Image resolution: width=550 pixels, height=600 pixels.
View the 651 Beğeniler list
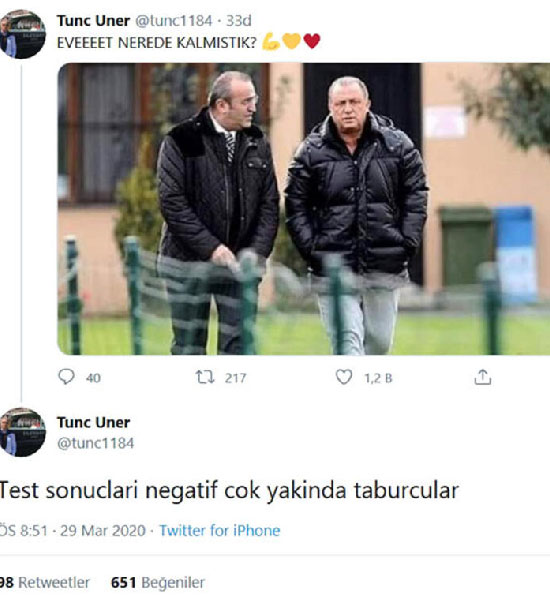pyautogui.click(x=158, y=583)
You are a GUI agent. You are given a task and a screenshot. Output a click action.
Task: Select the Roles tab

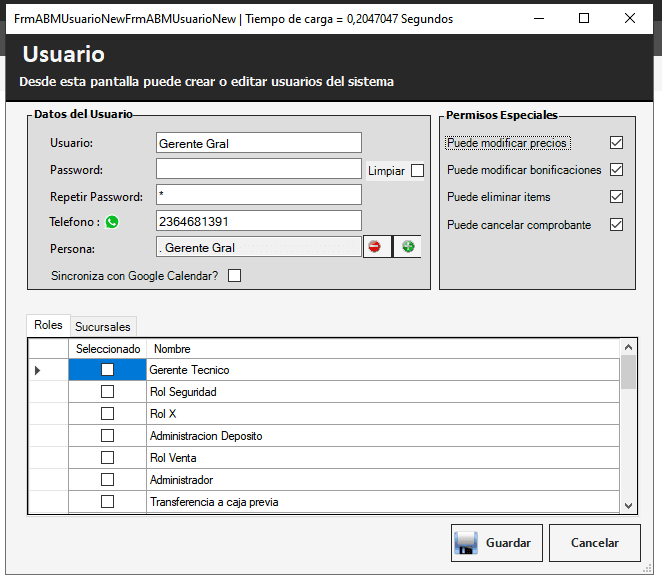48,325
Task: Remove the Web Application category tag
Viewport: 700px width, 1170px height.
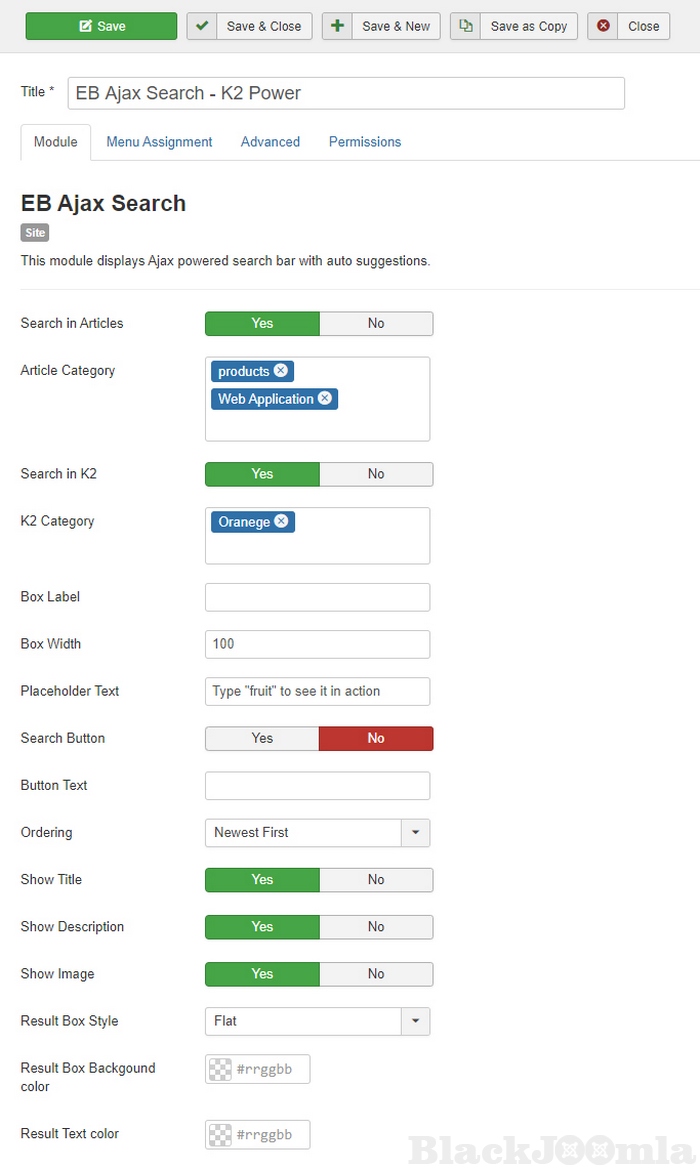Action: (x=325, y=399)
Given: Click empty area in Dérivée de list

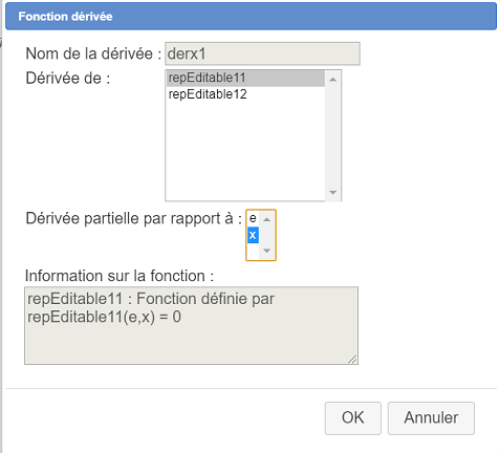Looking at the screenshot, I should pyautogui.click(x=246, y=150).
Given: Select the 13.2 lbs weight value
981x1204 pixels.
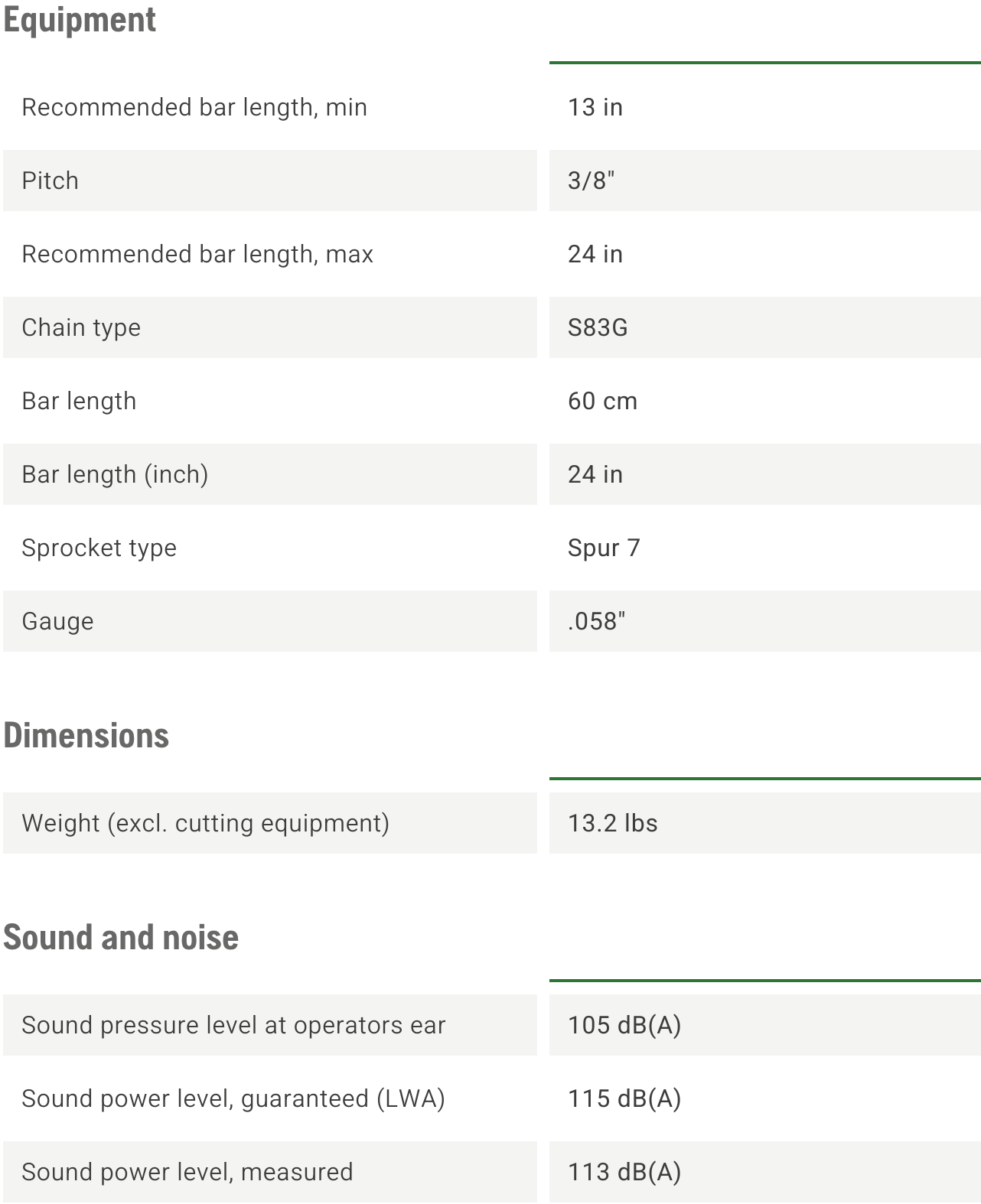Looking at the screenshot, I should coord(613,823).
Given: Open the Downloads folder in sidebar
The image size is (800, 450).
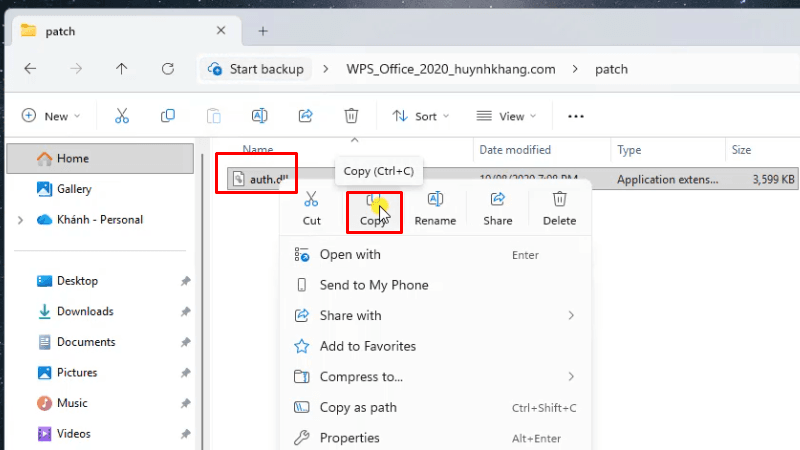Looking at the screenshot, I should pos(85,312).
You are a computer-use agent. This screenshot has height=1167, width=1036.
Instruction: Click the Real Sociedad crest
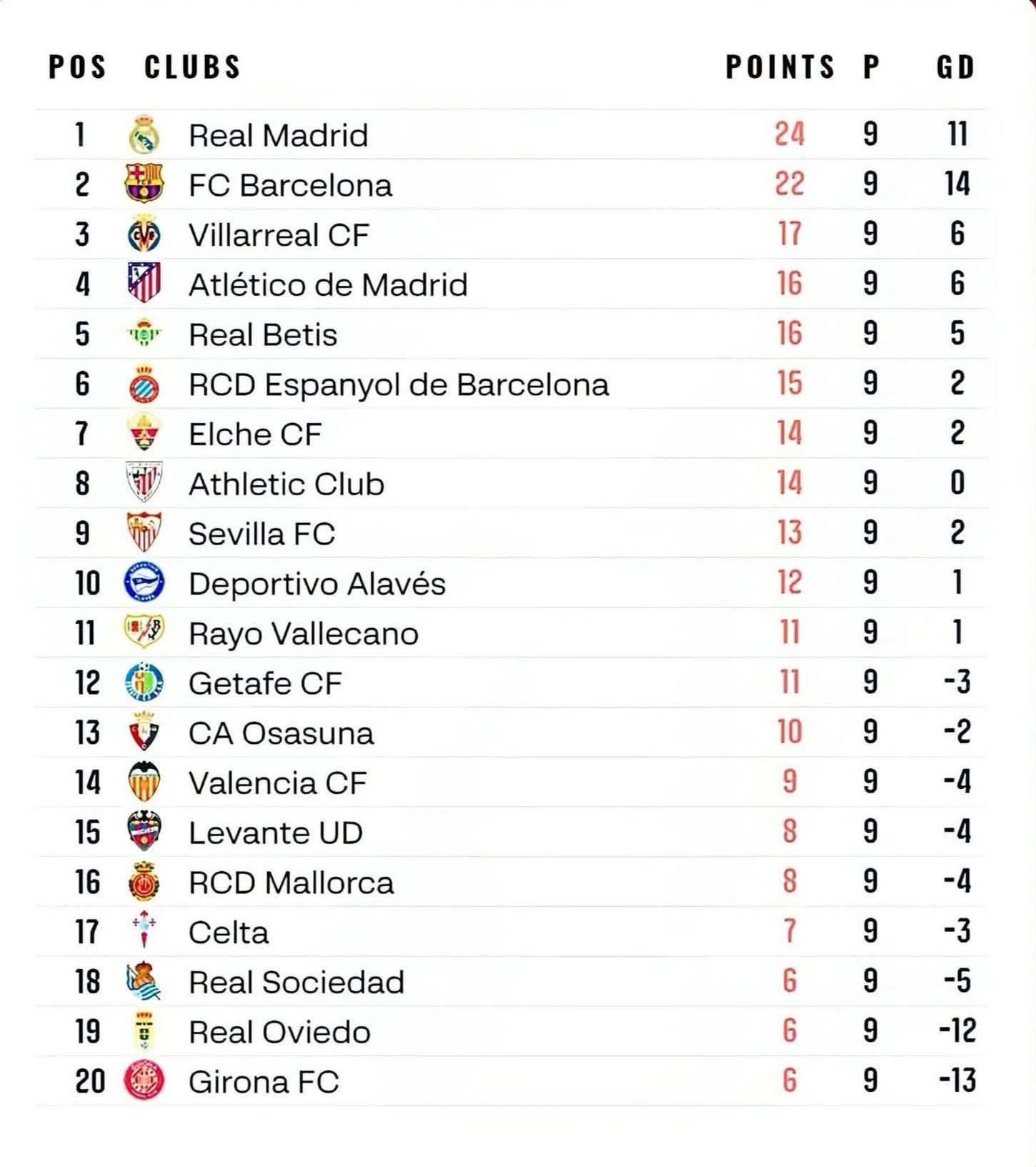pyautogui.click(x=144, y=981)
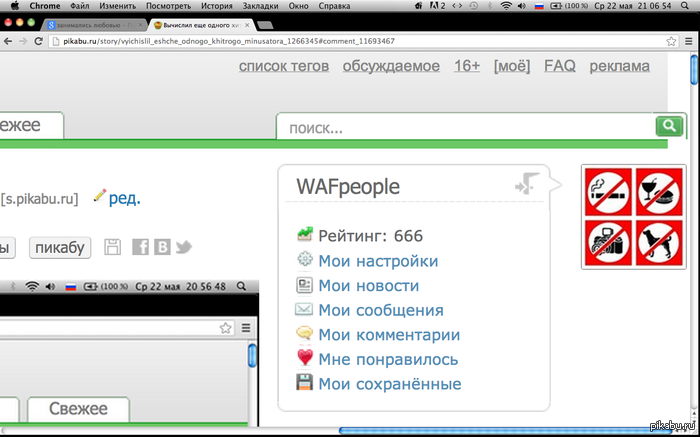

- _EXERCISE DETAILS_:
Output every line above exactly as it stands, and drop any picture.

- _PROBLEM SOLUTION_:
Image resolution: width=550 pixels, height=600 pixels.
View the 651 Beğeniler list
pyautogui.click(x=158, y=583)
You are a GUI agent. You are given a task and a screenshot. Output a click action.
Task: Select the Roles tab

48,325
Task: Remove the Web Application category tag
Viewport: 700px width, 1170px height.
Action: (x=325, y=399)
Given: Click empty area in Dérivée de list

Looking at the screenshot, I should pyautogui.click(x=246, y=150).
Given: Select the 13.2 lbs weight value
981x1204 pixels.
Looking at the screenshot, I should coord(613,823).
Given: Open the Downloads folder in sidebar
The image size is (800, 450).
Looking at the screenshot, I should pos(85,312).
You are a computer-use agent. This screenshot has height=1167, width=1036.
Instruction: Click the Real Sociedad crest
pyautogui.click(x=144, y=981)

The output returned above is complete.